Can you elaborate or give examples of people who are being targeted for the smear campaign?
The whole saga on Kgalema [Motlanthe] and his personal life. Manufacturing things about individuals to smear the ANC leadership like that, to the extent that people say this and that happened to them, is a worrying factor. The ANC will never do that.

What is important to us is what we can do to change the lives of people. We don’t choose the strategies of other political parties.

To appease the middle strata of society, most opposition parties are hopping on the question of negativity. They go all out to project the ANC as the party that is morally bankrupt. If we were to go down that path I think we would be degenerating the campaign. As a party we are not going to commit the error of putting criminals on the [electoral list]. If we do that, we will be attacked. What is interesting is that people are not targeting us on policy matters, because those would be very difficult to attack.

What impact do you think the Carl Niehaus saga will have on the ANC’s election campaign?
That’s an individual issue. It’s a matter of a leader in the ANC who happens to face personal challenges. We appreciate that he will now attend to his problems outside the ANC. It’s unfortunate that he is an individual with such problems. He is a capable comrade with a good track record. I really appreciate his courage to stand up against what is wrong.

Do you think what he has done will dent the image of the ANC?
This can happen to any party. You can have anyone in any party who can be a convict. The question is how the party deals with that question, and that can either drown or enhance the ANC’s image. How the ANC responded to this matter I think is correct. I think it will enhance its image, but our detractors want to sink us with the Niehuas saga. They won’t succeed.

Even when the Republicans in the US tried to drown Obama on previous childhood scandals about drugs, they could not stop the train of change.

The same is true today. Whether people can bring the Carl Niehuas saga or Kagalema Motlanthe’s personal life to the public’s attention, or any other ANC leader in future, they will never stop the train of change. It is too late for that.

ANCYL president Julius Malema has also been under criticism after his remarks about Education Minister Naledi Pandor
Julius Malema is what our opponent has identified as the soft belly of the ANC. But people are making a mistake because the Youth League is an organ of the ANC and, in the context of how it is defined, it is allowed to commit such mistakes and learn out of those. The key question for a youth leader is to own up to mistakes.

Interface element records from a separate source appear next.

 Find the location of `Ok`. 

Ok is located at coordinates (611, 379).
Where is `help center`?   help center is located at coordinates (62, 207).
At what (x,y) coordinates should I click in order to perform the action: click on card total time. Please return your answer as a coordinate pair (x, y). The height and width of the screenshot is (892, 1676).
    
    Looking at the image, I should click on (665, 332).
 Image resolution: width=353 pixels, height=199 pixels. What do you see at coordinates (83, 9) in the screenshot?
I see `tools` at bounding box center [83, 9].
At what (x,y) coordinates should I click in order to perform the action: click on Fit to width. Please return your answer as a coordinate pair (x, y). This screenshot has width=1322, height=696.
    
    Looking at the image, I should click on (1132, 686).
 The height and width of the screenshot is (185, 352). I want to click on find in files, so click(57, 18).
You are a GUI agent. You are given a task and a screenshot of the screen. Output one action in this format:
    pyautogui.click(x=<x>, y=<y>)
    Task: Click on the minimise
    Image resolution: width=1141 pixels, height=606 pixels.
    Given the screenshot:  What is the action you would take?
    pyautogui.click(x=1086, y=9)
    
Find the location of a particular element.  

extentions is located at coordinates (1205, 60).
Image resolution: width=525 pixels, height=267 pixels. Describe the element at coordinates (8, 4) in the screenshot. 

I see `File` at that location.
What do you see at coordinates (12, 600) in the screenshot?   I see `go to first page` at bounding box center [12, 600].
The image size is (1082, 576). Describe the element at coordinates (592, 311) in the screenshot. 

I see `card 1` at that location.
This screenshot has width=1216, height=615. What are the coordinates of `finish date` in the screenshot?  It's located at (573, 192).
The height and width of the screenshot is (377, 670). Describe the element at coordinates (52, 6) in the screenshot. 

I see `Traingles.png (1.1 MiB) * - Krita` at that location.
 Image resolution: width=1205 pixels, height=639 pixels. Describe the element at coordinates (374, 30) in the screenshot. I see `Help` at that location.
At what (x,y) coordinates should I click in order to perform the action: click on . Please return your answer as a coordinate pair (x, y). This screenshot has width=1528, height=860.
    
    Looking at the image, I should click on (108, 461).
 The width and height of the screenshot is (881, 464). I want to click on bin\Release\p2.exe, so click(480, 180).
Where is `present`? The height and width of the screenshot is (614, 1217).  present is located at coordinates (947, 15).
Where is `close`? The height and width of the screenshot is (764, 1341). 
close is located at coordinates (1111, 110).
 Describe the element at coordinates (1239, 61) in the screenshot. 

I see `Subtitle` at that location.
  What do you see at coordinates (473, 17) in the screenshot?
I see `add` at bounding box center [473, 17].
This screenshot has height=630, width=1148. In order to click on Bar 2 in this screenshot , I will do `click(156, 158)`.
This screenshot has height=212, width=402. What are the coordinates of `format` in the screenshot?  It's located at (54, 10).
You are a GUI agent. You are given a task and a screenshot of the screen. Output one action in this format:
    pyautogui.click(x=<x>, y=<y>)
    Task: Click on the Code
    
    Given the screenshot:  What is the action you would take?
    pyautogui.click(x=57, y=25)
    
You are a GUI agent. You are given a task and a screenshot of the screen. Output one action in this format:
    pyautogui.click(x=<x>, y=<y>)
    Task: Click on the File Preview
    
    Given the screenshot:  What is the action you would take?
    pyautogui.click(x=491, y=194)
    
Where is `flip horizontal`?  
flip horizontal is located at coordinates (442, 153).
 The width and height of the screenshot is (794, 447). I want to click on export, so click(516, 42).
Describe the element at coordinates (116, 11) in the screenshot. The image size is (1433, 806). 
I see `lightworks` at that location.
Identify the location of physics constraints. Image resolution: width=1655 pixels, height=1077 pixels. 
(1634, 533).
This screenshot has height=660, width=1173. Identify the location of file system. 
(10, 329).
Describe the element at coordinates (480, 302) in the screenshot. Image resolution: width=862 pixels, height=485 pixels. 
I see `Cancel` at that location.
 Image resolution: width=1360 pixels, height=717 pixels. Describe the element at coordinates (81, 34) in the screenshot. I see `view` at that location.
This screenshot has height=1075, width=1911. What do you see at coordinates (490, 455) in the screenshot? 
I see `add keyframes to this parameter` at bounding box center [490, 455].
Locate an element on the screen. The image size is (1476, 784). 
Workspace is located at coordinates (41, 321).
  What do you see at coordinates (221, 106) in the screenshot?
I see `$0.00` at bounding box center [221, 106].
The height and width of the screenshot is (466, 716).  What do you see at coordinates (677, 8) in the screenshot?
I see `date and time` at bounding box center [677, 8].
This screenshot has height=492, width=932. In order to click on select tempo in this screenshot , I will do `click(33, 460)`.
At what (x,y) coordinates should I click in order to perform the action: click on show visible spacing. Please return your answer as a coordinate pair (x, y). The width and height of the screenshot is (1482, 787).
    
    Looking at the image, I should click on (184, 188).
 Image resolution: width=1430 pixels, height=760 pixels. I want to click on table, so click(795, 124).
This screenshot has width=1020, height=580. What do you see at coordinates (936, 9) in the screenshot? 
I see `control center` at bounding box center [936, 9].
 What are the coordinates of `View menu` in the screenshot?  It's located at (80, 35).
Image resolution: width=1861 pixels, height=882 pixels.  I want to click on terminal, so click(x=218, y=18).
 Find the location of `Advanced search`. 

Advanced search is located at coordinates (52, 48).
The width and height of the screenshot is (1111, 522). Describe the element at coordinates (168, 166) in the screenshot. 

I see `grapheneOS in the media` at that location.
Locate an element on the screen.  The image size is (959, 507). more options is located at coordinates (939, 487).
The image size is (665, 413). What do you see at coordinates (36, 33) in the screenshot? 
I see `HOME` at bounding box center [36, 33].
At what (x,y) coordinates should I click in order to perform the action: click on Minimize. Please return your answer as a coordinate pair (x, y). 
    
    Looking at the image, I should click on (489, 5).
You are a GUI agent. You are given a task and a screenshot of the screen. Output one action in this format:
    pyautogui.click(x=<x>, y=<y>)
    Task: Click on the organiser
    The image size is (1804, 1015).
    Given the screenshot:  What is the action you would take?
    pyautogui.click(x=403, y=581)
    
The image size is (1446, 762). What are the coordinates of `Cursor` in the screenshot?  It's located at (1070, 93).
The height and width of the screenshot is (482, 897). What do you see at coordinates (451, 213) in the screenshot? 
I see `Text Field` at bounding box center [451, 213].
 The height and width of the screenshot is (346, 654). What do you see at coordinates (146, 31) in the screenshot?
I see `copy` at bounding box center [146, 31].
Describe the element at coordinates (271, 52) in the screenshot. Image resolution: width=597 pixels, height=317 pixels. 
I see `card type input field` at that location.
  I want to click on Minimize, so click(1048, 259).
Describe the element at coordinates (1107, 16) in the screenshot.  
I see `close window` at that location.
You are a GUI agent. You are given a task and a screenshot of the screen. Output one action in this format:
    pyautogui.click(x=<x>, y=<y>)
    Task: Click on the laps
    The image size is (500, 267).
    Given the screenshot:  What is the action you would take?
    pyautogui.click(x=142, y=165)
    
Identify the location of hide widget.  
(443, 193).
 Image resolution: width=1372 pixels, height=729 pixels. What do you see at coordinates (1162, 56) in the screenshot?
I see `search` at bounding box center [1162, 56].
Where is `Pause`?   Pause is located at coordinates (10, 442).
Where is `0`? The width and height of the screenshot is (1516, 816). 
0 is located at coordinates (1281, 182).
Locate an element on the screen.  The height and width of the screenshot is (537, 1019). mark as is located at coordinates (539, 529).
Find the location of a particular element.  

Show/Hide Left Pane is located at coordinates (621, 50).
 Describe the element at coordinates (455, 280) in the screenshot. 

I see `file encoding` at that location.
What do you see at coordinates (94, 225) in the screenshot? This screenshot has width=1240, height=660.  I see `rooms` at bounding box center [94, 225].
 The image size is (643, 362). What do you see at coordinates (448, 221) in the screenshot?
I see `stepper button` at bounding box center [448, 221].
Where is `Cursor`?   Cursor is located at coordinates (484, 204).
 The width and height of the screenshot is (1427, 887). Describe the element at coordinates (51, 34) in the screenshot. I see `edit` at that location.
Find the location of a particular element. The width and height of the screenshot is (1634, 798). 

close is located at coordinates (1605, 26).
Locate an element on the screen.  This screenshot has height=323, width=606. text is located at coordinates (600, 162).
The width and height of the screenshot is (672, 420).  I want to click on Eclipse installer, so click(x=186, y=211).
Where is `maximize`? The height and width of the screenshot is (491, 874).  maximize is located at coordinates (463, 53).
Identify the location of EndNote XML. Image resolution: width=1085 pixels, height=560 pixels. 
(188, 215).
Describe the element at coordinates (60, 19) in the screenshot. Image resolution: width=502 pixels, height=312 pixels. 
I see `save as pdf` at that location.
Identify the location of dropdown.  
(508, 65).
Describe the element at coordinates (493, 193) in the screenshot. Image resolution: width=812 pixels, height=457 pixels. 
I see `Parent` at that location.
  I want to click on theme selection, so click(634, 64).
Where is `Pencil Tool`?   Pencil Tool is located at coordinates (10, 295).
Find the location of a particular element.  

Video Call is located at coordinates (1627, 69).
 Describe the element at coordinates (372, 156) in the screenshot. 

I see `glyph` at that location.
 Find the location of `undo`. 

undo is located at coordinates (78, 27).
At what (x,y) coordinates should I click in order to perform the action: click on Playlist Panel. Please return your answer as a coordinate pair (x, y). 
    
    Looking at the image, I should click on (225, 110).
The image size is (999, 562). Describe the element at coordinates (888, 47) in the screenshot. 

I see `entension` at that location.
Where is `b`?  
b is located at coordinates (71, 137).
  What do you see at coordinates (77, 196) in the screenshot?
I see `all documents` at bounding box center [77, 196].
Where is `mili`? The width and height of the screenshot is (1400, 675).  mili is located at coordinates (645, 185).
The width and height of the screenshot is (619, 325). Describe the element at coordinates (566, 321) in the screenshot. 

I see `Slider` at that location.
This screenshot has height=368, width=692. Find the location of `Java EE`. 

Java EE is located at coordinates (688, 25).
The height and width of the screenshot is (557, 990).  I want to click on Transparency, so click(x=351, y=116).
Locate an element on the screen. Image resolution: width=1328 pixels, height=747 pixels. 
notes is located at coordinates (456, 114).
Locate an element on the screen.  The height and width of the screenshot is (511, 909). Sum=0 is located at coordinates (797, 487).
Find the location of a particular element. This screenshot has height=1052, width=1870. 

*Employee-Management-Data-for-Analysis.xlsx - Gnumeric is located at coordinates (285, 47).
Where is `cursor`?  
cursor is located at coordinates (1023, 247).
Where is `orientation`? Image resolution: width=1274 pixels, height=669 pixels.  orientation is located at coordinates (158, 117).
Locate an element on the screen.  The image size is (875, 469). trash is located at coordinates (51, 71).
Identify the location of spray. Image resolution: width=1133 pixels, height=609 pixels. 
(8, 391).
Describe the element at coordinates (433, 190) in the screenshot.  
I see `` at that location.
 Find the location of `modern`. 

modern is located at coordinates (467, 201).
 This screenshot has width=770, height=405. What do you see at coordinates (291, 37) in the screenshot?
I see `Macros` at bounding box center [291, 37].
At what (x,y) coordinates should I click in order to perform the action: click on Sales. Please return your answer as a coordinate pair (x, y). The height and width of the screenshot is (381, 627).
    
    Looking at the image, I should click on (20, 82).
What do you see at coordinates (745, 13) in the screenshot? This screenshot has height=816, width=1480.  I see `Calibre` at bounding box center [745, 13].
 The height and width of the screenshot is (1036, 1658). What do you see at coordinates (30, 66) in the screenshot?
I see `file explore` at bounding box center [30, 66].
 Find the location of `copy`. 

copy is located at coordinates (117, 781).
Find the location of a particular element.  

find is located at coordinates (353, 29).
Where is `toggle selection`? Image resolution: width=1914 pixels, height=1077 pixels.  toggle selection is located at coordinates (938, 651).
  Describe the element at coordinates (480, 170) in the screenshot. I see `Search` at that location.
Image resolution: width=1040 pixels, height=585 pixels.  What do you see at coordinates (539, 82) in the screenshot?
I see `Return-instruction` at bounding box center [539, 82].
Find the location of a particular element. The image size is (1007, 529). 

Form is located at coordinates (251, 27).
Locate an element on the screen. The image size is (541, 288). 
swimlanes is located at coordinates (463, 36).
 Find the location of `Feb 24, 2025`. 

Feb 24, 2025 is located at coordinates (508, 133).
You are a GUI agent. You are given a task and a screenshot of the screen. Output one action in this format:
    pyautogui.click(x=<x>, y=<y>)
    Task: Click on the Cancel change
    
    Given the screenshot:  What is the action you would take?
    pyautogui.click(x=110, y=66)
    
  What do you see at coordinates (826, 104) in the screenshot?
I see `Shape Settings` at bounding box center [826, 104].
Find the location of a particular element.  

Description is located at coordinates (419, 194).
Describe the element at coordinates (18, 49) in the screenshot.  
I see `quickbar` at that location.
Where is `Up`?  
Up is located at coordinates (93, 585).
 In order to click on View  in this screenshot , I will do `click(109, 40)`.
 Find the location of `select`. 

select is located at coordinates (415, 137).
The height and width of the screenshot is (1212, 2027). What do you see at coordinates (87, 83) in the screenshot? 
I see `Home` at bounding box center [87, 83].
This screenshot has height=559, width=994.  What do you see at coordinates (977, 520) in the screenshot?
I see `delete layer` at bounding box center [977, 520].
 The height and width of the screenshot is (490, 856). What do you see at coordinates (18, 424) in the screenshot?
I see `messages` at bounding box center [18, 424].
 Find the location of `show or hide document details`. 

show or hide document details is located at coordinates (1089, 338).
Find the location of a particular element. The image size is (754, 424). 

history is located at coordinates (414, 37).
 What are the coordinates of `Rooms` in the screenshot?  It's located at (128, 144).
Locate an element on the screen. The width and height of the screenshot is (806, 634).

What is the ANC’s strategy to win the elections?
We are going to target the new entrants into the system. Out of the 22-million registered voters this year, 3-million of those are new. We are talking to them. We are doing our best to convince them to vote for the ANC.

Is the ANC confident that it will win all provinces?
There are provinces that have been a challenge to us over the years and there are provinces where we have doubled our victory in the past years. In others, like the Western Cape, KwaZulu-Natal and the Northern Cape, we had slight victory margins. Although we think we will do well in the Northern Cape and KwaZulu-Natal, Western Cape is going to be a battleground. We are looking at retaining what we have now. That is going to require a lot of work. It’s going to be a key challenge for our political work.

The question of absolute rule [in the Western Cape] has been elusive for us. We think we can do better and we will do better if we consolidate our strategy.

It’s a unique case in the overall of our election work. We are contesting coloureds and our support base is not coming from the coloured. Is going to be critical to acknowledge that the coloureds are the majority.

Would you consider having someone like Western Cape Premier Lynn Brown as the face of the party to attract more coloured support?
The determination of individuals is insignificant. We are concentrating on the party. Anybody can lead. Unfortunately we don’t vote for individuals but for policies. Nobody owns any position.

Is the Eastern Cape also a worry for the ANC, given the fact that Cope seems to have made inroads in what was regarded as the ANC’s stronghold?
The myth that the Eastern Cape has been won over is being spread by our new political opponent [Cope]. They declared in advance that they are going to snatch the Eastern Cape from the ANC. The onus is on those people to prove that.

Now that former president Nelson Mandela has publicly endorsed the ANC, do you expect the same from Thabo Mbeki?
I don’t think he will endorse the ANC; we don’t even hope for that. He is aggrieved. He has not hidden his emotional posture and his anger. You all know that he is bitter. From a subjective point of view, I think we must give him space to go through all those particular issues.